Create a fakeroot directory and populate it with files that you want to deliver via Ignition, using the repositories cloned earlier:
Create the directory:
$ FAKEROOT=$(mktemp -d)
Change to the kmod-via-containers
directory:
$ cd kmods-via-containers
Install the KVC framework instance:
$ make install DESTDIR=${FAKEROOT}/usr/local CONFDIR=${FAKEROOT}/etc/
Change to the kvc-simple-kmod
directory:
$ cd ../kvc-simple-kmod
Create the instance:
$ make install DESTDIR=${FAKEROOT}/usr/local CONFDIR=${FAKEROOT}/etc/
Clone the fakeroot directory, replacing any symbolic links with copies of their targets, by running the following command:
$ cd .. && rm -rf kmod-tree && cp -Lpr ${FAKEROOT} kmod-tree
Create a Butane config file, 99-simple-kmod.bu
, that embeds the kernel module tree and enables the systemd service.
See "Creating machine configs with Butane" for information about Butane. |
variant: openshift
version: 4.16.0
metadata:
name: 99-simple-kmod
labels:
machineconfiguration.openshift.io/role: worker (1)
storage:
trees:
- local: kmod-tree
systemd:
units:
- name: kmods-via-containers@simple-kmod.service
enabled: true
1 | To deploy on control plane nodes, change worker to master . To deploy on both control plane and worker nodes, perform the remainder of these instructions once for each node type. |
Use Butane to generate a machine config YAML file, 99-simple-kmod.yaml
, containing the files and configuration to be delivered:
$ butane 99-simple-kmod.bu --files-dir . -o 99-simple-kmod.yaml
If the cluster is not up yet, generate manifest files and add this file to the
openshift
directory. If the cluster is already running, apply the file as follows:
$ oc create -f 99-simple-kmod.yaml
Your nodes will start the kmods-via-containers@simple-kmod.service
service and the kernel modules will be loaded.

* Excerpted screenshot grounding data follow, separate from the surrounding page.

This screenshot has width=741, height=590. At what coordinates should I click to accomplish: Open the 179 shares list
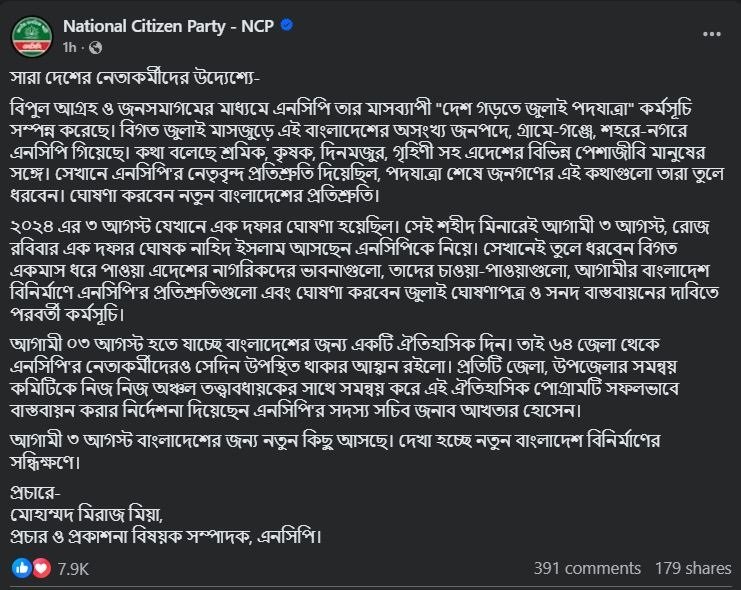click(x=693, y=568)
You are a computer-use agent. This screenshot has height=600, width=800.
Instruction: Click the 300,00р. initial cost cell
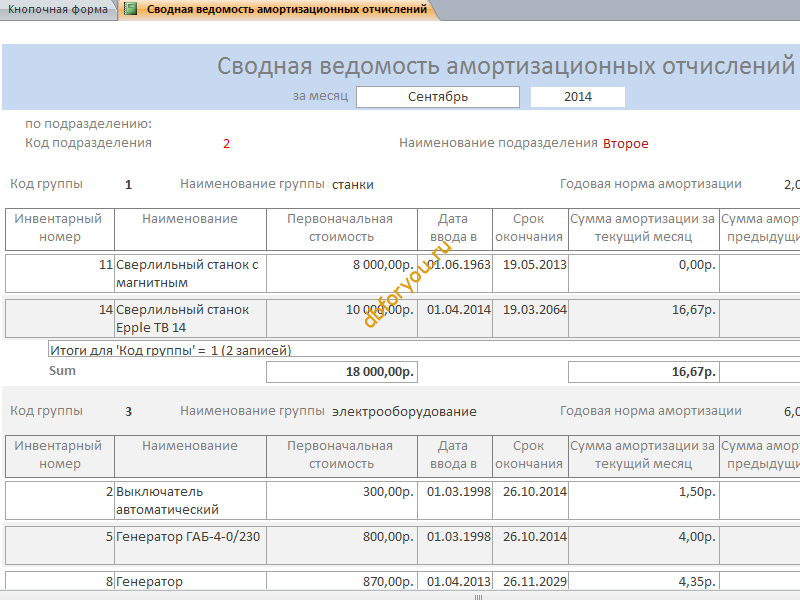point(341,492)
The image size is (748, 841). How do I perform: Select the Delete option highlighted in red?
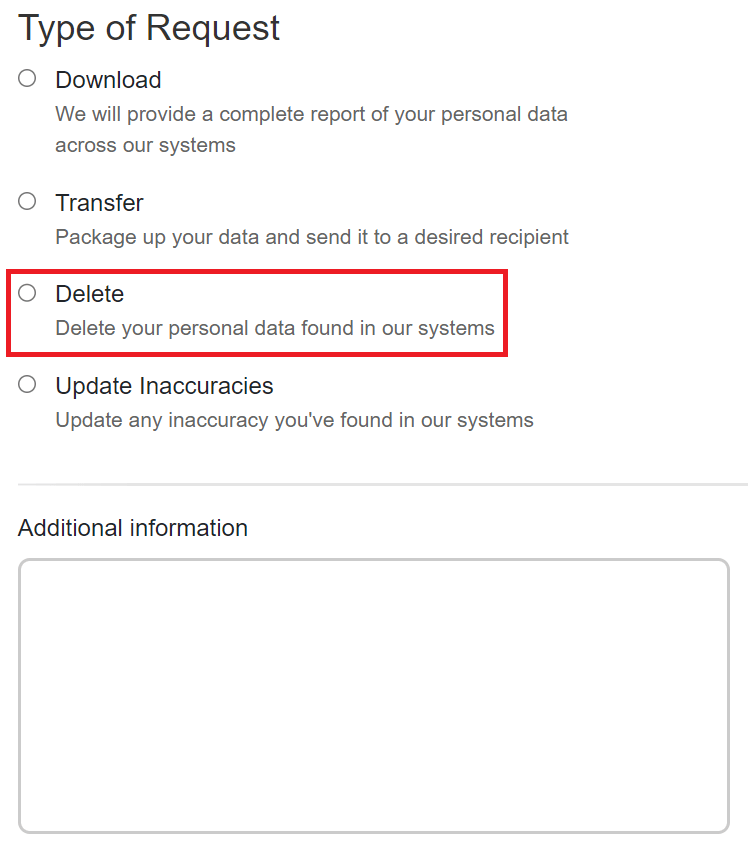tap(26, 292)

To confirm that the kernel modules are loaded, you can log in to a node
(using oc debug node/<openshift-node>
, then chroot /host
).
To list the modules, use the lsmod
command:
$ lsmod | grep simple_
simple_procfs_kmod 16384 0
simple_kmod 16384 0
During an OKD installation, you can enable boot disk encryption and mirroring on the cluster nodes.
You can enable encryption for the boot disks on the control plane and compute nodes at installation time. OKD supports the Trusted Platform Module (TPM) v2 and Tang encryption modes.
This is the preferred mode. TPM v2 stores passphrases in a secure cryptoprocessor on the server. You can use this mode to prevent decryption of the boot disk data on a cluster node if the disk is removed from the server.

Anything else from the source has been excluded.